[TASK DETAILS] Count every line in the data below where "agent" occurs, then state that number and nothing more.

BEGIN DATA TO USE

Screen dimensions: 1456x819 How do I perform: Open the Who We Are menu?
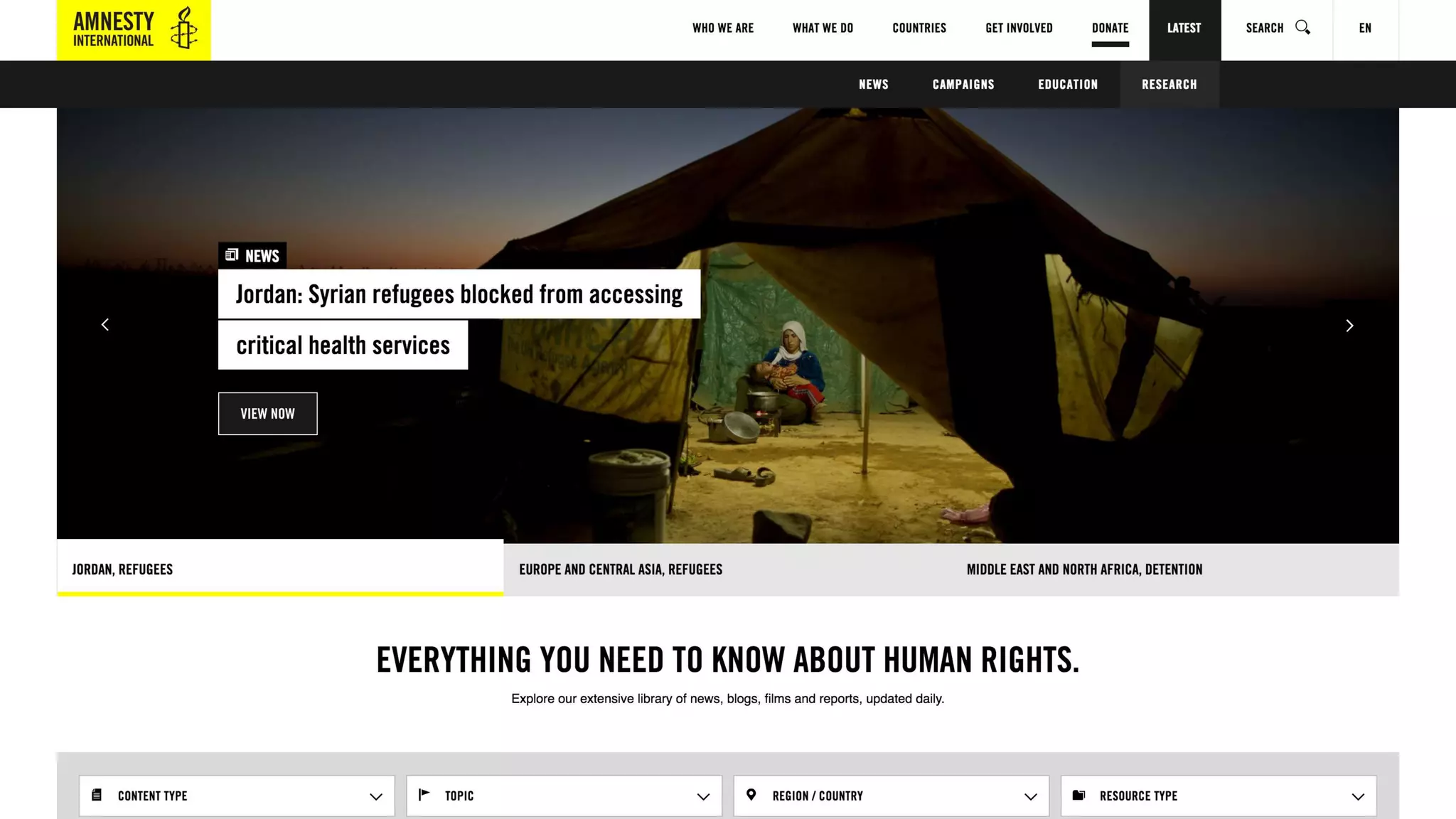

END DATA TO USE
BEGIN DATA TO USE

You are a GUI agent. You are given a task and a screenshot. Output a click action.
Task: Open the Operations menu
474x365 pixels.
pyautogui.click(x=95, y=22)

END DATA TO USE
BEGIN DATA TO USE

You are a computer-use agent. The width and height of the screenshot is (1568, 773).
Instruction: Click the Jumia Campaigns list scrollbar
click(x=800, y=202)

END DATA TO USE

[SOLUTION FOR THIS TASK] 2